Microsoft and Google face $650bn AI spending test as sell-off opens fresh entry point

Microsoft and Google face 0bn AI spending test as sell-off opens fresh entry point

Wedbush says hyperscalers are still in the “early innings” of an AI infrastructure boom, with $650 billion in 2026 capex set to reshape cloud economics and reward scale players despite near-term margin pressure.

AI capex surge reframes the sell-off

A sharp pullback in megacap tech has created what Wedbush calls an opportunity to focus on the structural winners of the AI buildout: Microsoft and Alphabet.

In an industry note, the broker argues that the hyperscaler market remains in the early stages of a structural AI-driven infrastructure expansion.

More than $650 billion in AI capital expenditure has been committed for 2026 by Microsoft Corp (NASDAQ:MSFT), Alphabet Inc (NASDAQ:GOOG), Amazon.com Inc (NASDAQ:AMZN) and Meta Platforms Inc (NASDAQ:META, XETRA:FB2A, SIX:FB), signalling what it describes as an inflexion point in demand.

The core thesis is simple. Hyperscalers are no longer just adding generic cloud capacity. They are redesigning platforms around AI-first workloads that carry higher switching costs, longer contract durations and deeper customer lock-in.

Much of the incremental spend is flowing into long-lived assets with multi-year utilisation curves. That, Wedbush believes, sets the stage for monetisation well beyond the initial model training phase and into higher-margin inference and enterprise use cases.

Microsoft: Azure growth story “underestimated”

Microsoft is positioned as a core AI winner, with Wedbush arguing that the Street still underestimates the Azure growth trajectory into 2026.
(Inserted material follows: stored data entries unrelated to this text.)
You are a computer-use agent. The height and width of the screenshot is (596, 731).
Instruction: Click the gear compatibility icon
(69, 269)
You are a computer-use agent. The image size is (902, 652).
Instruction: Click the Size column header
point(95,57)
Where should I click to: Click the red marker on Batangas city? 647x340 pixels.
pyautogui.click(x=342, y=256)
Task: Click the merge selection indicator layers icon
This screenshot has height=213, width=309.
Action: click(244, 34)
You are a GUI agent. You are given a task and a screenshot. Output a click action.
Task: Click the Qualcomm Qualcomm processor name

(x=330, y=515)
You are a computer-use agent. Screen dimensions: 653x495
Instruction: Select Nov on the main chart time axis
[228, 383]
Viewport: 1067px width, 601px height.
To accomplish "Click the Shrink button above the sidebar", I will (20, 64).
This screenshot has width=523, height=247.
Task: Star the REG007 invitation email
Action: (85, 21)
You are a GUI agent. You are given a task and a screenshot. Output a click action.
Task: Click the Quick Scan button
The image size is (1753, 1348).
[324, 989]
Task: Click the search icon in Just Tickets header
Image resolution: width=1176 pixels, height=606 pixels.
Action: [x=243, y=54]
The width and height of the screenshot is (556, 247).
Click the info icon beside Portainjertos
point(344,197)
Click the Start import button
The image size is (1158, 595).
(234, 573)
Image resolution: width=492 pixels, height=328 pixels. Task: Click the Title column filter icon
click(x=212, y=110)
The broker expects AI monetisation to become a larger share of the Redmond group’s revenue mix, supporting both growth and margins over the coming years. A key plank of the strategy is embedding advanced AI capabilities across the Microsoft 365 ecosystem and leveraging its vast enterprise install base for distribution.

While Microsoft’s close relationship with OpenAI has been a recent overhang, Wedbush notes that roughly 45% of a $625 billion backlog represents risk exposure.

However, a mooted $100 billion OpenAI funding round at a valuation above $800 billion is seen as reinforcing stability and confidence in that backlog conversion.

At the same time, Wedbush highlights 30% growth in Microsoft’s non-OpenAI backlog, led by new Anthropic commitments, as an additional revenue driver .

The call is clear: 2026 could mark an Azure inflection year.

Alphabet: heavy spend, rising cloud inflexion

For Alphabet, the headline figure is capex of $175 billion to $185 billion in 2026, well ahead of expectations .

The scale of spending is likely to pressure margins in the near term. But Wedbush believes the investment underpins accelerating adoption across AI infrastructure, AI solutions and core Google Cloud Platform products.

Management is already seeing tangible results across Google Cloud and advertising, with AI integration contributing to acceleration in core search and a meaningful inflexion in cloud revenue growth and margins.

Improvements in Gemini models and rising enterprise uptake of AI-native workloads further strengthen Alphabet’s positioning as a long-term AI beneficiary, according to the note.

Free cash flow noise versus long-term control

Wedbush acknowledges that free cash flow optics will remain noisy as spending peaks. But its view is that the platforms investing early and at scale are best placed to capture durable share, pricing power and ecosystem control as AI workloads mature.

In other words, the sell-off may reflect short-term discomfort with capex and margin compression. The broker’s stance is that the real story is long-duration infrastructure leverage and monetisation still to come.

For investors willing to look past the 2026 spending bulge, Microsoft and Alphabet are framed not as overextended spenders, but as architects of the next cloud profit cycle.